3. Guy Fawkes (or Guido, as he was known after living in Spain for many years) was caught in the act of laying a slow fuse which would have allowed him to time to escape between lighting the fuse and the subsequent explosion. His capture earned him a fame (or infamy?) that has lasted to the present day, and made him one of the best known names in English history. The custom of burning an effigy of "the Guy" on bonfires appeared in the eighteenth century and still continues.
4. The plot was discovered after Lord Monteagle, who had Catholic connections, showed the king's chief minister Robert Cecil a letter he had been sent warning him not to attend the opening of parliament. Conspiracy theorists have suggested that Cecil was aware of the plot from early on, but there is no good historical evidence for this. It is considered likely, however, that Lord Monteagle had been told about the plot, and actually wrote the letter himself as a way of winning favour at court.

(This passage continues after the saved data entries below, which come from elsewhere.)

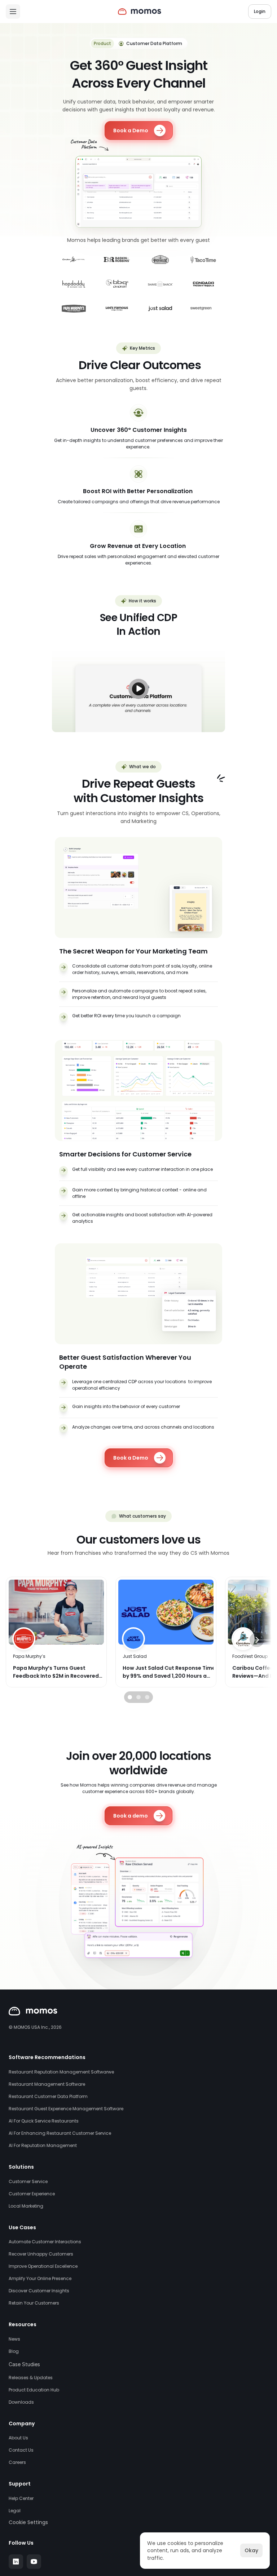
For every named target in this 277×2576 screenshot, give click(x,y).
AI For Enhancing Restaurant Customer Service (60, 2133)
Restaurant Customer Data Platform (48, 2096)
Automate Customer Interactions (45, 2242)
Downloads (21, 2402)
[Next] (257, 1640)
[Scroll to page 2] (138, 1697)
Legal (15, 2511)
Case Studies (24, 2364)
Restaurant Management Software (47, 2084)
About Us (18, 2438)
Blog (14, 2351)
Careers (17, 2462)
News (14, 2339)
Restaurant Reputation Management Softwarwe (61, 2072)
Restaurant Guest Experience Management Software (66, 2109)
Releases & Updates (31, 2377)
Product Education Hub (34, 2390)
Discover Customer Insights (39, 2291)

5. Perhaps the most unfortunate figure of the whole sorry episode was Henry Garnet, a Catholic priest and leader of the Jesuits in England. Father Garnet became aware of the plot when he was consulted by a priest who heard the confession of one of the conspirators. Horrified by what he heard, he tried to make clear his disapproval of the treason that was being planned, but bound by the seal of confession he could not disclose the plot to the authorities. In the aftermath he was arrested and sentenced to death by hanging, drawing and quartering.
6. Dramatic as the events were at the time, it is odd on the face of it that "Gunpowder Treason Day" has survived so long as a public celebration, when other equally dramatic events did not (why no Armada Day celebrations, for instance?). In the book David Cressy argues that it has survived because it has adapted to changing political and cultural needs. At various times it has been a celebration of the survival of the Stuart monarchy, a justification of the Church of England, an outlet for anti-Catholicism, a worthy communal celebration, an opportunity to vent political feeling, an excuse for a riot, and an opportunity for boys to play with fireworks.
7. The Yeoman of the Guard (the Queen's ceremonial bodyguard) still carry out a search of the cellars of the Palace of Westminster before the State Opening of Parliament, a duty dating back to the late seventeenth century when there were rumours of a second gunpowder plot.